** Work to complete **
For this exercise, write each entry below out precisely and omit the pictures.

** Dataset records **
************
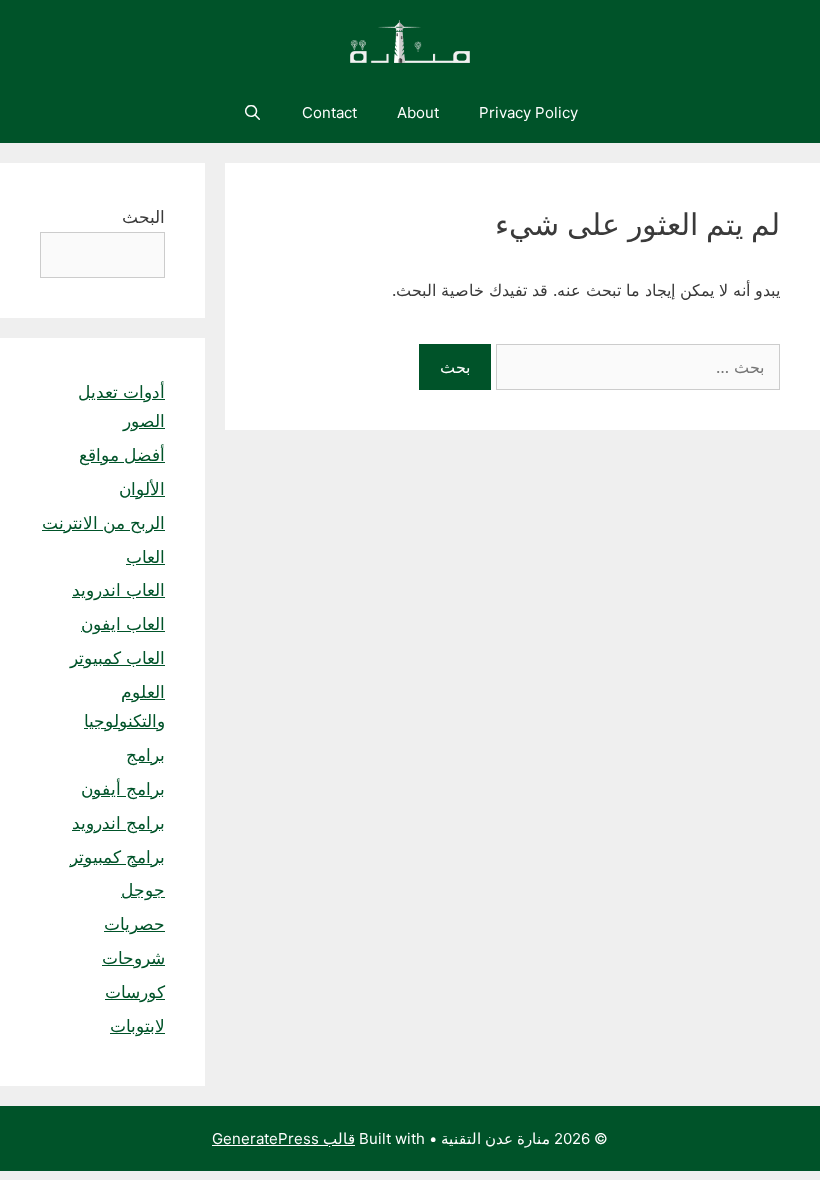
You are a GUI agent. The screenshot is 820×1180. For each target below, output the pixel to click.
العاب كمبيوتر (117, 658)
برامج (145, 755)
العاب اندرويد (118, 590)
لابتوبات (137, 1026)
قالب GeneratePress (283, 1138)
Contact (329, 112)
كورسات (135, 992)
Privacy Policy (528, 112)
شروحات (133, 958)
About (418, 112)
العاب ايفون (123, 624)
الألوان (142, 489)
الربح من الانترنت (103, 523)
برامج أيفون (123, 789)
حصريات (134, 924)
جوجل (143, 890)
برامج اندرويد (118, 823)
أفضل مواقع (122, 455)
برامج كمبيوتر (117, 857)
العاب (145, 557)
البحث (143, 217)
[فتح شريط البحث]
************
** Exercise response **
You are a GUI agent. The screenshot is 820×1180. For each target below, output the pixel to click.
العاب كمبيوتر (117, 658)
برامج (145, 755)
العاب اندرويد (118, 590)
لابتوبات (137, 1026)
قالب GeneratePress (283, 1138)
Contact (329, 112)
كورسات (135, 992)
Privacy Policy (528, 112)
شروحات (133, 958)
About (418, 112)
العاب ايفون (123, 624)
الألوان (142, 489)
الربح من الانترنت (103, 523)
برامج أيفون (123, 789)
حصريات (134, 924)
جوجل (143, 890)
برامج اندرويد (118, 823)
أفضل مواقع (122, 455)
برامج كمبيوتر (117, 857)
العاب (145, 557)
البحث (143, 217)
[فتح شريط البحث]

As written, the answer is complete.